Each day, Merrill College meets the obligation of educating our students with enthusiasm and innovation.
And despite the dizzying pace of news, our students seek to accurately report truth in their stories, which cover a wide range of subjects and are published across multiple platforms.
I am proud to share some examples of how our students and faculty continue to excel, winning numerous awards and producing important journalism:
- The Washington Post recently published a story reported by Capital News Service in conjunction with Kaiser Health News on asthma in low-income neighborhoods of Baltimore.
- Our Capital News Service staff won The Society of Professional Journalists’ Mark of Excellence Awards for “Best Digital-Only Student Publication.”
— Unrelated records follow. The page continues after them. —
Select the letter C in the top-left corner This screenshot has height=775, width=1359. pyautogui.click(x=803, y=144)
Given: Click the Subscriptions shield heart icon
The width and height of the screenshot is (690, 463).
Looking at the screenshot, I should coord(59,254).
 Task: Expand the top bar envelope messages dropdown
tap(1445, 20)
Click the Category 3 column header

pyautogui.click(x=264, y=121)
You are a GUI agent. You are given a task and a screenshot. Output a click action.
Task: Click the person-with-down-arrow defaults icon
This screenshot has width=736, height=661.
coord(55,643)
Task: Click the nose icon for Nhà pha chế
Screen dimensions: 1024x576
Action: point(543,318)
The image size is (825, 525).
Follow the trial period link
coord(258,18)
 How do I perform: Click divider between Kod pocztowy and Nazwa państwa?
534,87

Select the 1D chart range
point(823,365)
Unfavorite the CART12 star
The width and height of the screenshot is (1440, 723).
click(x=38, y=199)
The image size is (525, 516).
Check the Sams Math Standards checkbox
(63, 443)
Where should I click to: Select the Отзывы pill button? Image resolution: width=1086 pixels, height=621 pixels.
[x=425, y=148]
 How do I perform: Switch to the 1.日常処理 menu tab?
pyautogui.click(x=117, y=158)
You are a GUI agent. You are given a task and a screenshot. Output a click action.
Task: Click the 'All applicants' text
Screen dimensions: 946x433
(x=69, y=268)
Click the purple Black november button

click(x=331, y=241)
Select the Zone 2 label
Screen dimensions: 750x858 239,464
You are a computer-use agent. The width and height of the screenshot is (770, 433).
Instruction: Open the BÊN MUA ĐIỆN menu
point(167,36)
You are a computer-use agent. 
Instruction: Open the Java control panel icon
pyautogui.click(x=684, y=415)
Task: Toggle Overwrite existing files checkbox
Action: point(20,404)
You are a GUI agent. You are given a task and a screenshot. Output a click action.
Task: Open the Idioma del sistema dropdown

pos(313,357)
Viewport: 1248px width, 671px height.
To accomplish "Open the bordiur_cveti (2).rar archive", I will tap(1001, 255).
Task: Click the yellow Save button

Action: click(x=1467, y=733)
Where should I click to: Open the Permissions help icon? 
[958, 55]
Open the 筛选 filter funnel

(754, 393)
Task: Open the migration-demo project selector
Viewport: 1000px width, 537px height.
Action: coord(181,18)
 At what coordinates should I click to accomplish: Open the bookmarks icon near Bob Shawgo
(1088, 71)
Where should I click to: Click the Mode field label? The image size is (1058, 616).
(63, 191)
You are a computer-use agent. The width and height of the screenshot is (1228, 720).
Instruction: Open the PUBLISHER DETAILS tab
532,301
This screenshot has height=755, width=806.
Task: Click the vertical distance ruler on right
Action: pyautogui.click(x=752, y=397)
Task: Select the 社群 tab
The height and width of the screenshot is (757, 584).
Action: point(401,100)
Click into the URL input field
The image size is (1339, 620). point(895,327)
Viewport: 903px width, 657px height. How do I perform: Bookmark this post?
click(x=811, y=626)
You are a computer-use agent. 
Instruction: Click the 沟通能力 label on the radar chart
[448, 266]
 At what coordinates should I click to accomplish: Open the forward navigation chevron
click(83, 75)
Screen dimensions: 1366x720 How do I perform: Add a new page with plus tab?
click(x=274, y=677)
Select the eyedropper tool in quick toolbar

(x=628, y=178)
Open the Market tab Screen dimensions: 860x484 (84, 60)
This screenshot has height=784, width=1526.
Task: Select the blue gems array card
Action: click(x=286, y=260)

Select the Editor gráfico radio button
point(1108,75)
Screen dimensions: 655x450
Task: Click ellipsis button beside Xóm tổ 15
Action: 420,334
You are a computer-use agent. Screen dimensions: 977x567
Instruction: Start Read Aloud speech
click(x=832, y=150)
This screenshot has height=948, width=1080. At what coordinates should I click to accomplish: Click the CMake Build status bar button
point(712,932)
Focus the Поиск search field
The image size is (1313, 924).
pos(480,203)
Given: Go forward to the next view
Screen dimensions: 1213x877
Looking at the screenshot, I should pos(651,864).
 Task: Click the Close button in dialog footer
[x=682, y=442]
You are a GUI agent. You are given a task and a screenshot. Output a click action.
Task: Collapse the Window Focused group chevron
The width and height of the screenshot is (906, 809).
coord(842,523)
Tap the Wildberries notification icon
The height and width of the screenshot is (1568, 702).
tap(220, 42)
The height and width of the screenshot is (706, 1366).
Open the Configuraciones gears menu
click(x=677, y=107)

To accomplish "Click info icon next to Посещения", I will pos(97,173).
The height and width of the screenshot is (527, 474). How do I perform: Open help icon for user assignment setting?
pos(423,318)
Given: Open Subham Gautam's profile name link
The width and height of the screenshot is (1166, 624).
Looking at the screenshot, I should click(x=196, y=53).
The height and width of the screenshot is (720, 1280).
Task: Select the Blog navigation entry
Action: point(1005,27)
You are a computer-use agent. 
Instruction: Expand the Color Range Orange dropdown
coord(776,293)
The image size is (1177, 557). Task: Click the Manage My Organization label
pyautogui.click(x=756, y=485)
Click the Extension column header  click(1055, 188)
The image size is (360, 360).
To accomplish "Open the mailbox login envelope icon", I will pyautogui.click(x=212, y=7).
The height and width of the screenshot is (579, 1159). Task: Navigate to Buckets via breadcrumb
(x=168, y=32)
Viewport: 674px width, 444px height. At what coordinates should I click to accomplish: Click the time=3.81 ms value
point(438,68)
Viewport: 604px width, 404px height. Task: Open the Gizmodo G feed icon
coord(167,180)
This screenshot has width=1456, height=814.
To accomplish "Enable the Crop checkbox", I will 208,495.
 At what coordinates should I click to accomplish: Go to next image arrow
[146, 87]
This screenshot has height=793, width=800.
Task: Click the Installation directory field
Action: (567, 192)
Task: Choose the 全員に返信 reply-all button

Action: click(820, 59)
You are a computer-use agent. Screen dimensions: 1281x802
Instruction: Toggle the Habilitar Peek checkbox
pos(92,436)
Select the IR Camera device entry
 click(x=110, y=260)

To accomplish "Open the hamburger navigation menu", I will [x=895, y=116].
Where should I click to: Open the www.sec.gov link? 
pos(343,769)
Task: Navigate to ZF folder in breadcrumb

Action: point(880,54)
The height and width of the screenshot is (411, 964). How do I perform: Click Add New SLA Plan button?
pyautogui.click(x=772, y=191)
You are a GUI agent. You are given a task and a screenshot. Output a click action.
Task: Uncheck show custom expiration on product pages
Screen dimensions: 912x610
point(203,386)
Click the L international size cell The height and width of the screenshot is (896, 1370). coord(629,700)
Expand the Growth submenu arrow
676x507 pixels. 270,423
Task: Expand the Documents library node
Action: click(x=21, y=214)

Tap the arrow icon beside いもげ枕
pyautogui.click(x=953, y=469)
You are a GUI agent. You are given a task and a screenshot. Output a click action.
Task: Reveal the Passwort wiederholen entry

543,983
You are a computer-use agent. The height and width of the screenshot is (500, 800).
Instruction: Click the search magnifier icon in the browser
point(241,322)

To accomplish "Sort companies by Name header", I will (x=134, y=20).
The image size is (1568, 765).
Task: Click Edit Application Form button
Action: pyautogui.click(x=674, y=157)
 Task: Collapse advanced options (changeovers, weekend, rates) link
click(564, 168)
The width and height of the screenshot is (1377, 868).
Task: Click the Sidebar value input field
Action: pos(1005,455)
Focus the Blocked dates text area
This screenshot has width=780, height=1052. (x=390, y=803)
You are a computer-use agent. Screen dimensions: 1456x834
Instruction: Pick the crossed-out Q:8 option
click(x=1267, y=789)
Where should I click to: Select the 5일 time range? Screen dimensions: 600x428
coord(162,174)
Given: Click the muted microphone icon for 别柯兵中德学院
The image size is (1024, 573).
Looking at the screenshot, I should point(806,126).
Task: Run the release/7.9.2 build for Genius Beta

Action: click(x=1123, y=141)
- CNS data bureau director Sean Mussenden, Professor Sandra Banisky and Visiting Professor Tom Bettag and their students joined together to produce “In Poor Health,” which won New York Academy of Medicine’s Urban Health Journalism Prize, NABJ’s “Salute to Excellence” award in the Online Collegiate “Use of Multimedia-Special Project” category and The Society of Professional Journalists’ Mark of Excellence Awards for Online In-Depth Reporting. The project was published by ABC, Kaiser Health News, PBS and NPR. A broadcast piece by Kaiser Health News’ Sarah Varney aired on PBS NewsHour.
- Associate professor of investigative journalism Deborah Nelson, Reuters health care reporter and Merrill alumna Yasmeen Abutaleb ‘14 and Reuters reporter Ryan McNeill won the AAAS Kavli Science Journalism Award for their investigative series, “The Uncounted.”
One of the most daunting challenges facing our country is something people in fragile democracies already know: we as a society must value and nurture democracy.
That cannot be done without the free press envisioned in our constitution. The development of young journalists has never been more urgent.
It’s a responsibility the Philip Merrill College of Journalism takes seriously.